第 3 章では、チーズ中における EG9 株の代謝特性を明らかにすることを目的として、トランスクリプトーム解析を行った。

・材料と方法
実験デザインとして、
コントロール区:スキムミルク培地を用いて、712 株と共培養した定常期EG9 株
試験区:第 1 章の処理 A と同じ条件で製造したチーズの、接種後 1 日のサンプル中のEG9 株
を設定した。

これらのサンプルからTotal RNA を抽出し、トランスクリプトーム解析を行った。得られた各処理区の発現量のデータを、Differentially Expressed Gene 解析、階層的クラスタリング解析、Gene Ontology 解析、パスウェイ解析に供した。

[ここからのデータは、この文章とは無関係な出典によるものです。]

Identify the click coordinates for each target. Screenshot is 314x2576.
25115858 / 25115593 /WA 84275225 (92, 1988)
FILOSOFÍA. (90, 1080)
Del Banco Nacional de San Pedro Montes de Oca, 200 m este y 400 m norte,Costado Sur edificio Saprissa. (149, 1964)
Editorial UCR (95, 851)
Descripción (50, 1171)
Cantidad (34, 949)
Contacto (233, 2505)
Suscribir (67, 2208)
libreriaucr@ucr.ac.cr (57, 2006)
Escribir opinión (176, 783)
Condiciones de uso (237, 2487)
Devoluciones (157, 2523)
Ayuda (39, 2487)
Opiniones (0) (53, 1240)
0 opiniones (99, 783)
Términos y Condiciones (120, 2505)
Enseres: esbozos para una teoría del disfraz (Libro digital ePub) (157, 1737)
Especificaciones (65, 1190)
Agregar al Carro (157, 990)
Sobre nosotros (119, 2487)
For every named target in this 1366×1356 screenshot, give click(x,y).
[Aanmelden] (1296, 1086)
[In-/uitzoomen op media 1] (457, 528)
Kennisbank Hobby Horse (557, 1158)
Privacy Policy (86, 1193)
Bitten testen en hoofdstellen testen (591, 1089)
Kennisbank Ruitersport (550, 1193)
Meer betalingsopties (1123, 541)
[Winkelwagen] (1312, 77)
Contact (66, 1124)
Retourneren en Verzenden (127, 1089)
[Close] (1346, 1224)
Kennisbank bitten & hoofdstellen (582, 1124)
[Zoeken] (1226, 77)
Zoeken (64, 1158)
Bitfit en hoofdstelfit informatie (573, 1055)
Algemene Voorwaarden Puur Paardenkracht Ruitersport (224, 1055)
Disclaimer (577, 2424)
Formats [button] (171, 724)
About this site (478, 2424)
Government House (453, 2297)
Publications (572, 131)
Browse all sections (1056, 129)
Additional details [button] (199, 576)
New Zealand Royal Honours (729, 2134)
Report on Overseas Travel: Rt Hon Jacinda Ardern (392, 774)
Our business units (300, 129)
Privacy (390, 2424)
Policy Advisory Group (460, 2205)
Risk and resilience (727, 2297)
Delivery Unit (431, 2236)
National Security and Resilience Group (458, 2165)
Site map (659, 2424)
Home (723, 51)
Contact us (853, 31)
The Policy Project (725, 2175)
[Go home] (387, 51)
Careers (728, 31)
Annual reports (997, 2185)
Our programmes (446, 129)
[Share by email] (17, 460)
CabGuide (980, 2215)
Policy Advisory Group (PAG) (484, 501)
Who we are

【4.EG9 株のプラスミドバリアントの発生と生育特性の変化】
・目的
第 2 章および第 3 章の実験を行う過程で EG9 株をプレート培養したところ、大きさ、形状、色等の特徴が異なるコロニーの発生が観察された。この原因としていくつかの仮説を立てて検証した結果、プラスミド変異株が発生している可能性が考えられたことから、第 4 章としてEG9 株が持つプラスミドの安定性およびそれぞれのプラスミド変異株の特性を明らかにすることを目的とした。

・材料と方法
EG9 株プラスミドの特異的検出法の確立:EG9 株の 3 種類のプラスミド配列からそれぞれを検出可能なプライマーを設計し、マルチプレックス PCR によるプラスミド検出法を確立した。

EG9 株プラスミドの安定性の検証:MRS 液体培地を用いて EG9 株を継代培養した培養液を 3 本作成し、それぞれ MRS 寒天培地に展開して 30℃で嫌気培養した。生じたコロニーを各プレートにつきランダムに 16 個選択し、コロニーPCR に供した。

プラスミド変異株の分離:3 種類のプラスミドをすべて保有する株のコロニーから継代培養を繰り返し、生じたコロニーのプラスミドプロファイルを調べた。

プラスミド変異株の生育特性の検討:プラスミドプロファイルを調べた EG9 株のコロニーを、MRS 液体培地で 30℃で前培養した後、0%または 1.7% NaCl を含むMRS 液体培地に接種して 10℃で培養した。接種後 168 時間まで 24 時間ごとに OD 値を測定し、生育曲線を作成した。

チーズ中のプラスミド変異株の存在比と各プラスミドの保持率の調査:MRS 培養液および第 1 章で製造した処理 A の接種後 30、90、180 日のチーズの懸濁液をRogosa 寒天培地に展開し、生じたコロニーから 96 個をランダムに選択して特異的 PCR に供した。得られたプラスミドプロファイルのデータをプラスミド変異株の存在比および 3 種類のプラスミドpEG9A、B およびC の保持率について検討した。

【総括】
本研究より、EG9 株はゴーダタイプチーズにおいて、たんぱく質分解を促進することにより、熟成期間を短縮できる可能性のある新規NSLAB であると結論付ける。

今後の展望として、まず食品製造の観点から、EG9 株を使用して製造した乳製品の官能評価が必要である。

またチーズ中のEG9 株の代謝特性について、本研究では塩漬後の 1 時点のみの解析となったため、今後さらに熟成期間が経過した時点での解析を行い、代謝特性の経時的変化を追跡することを検討したい。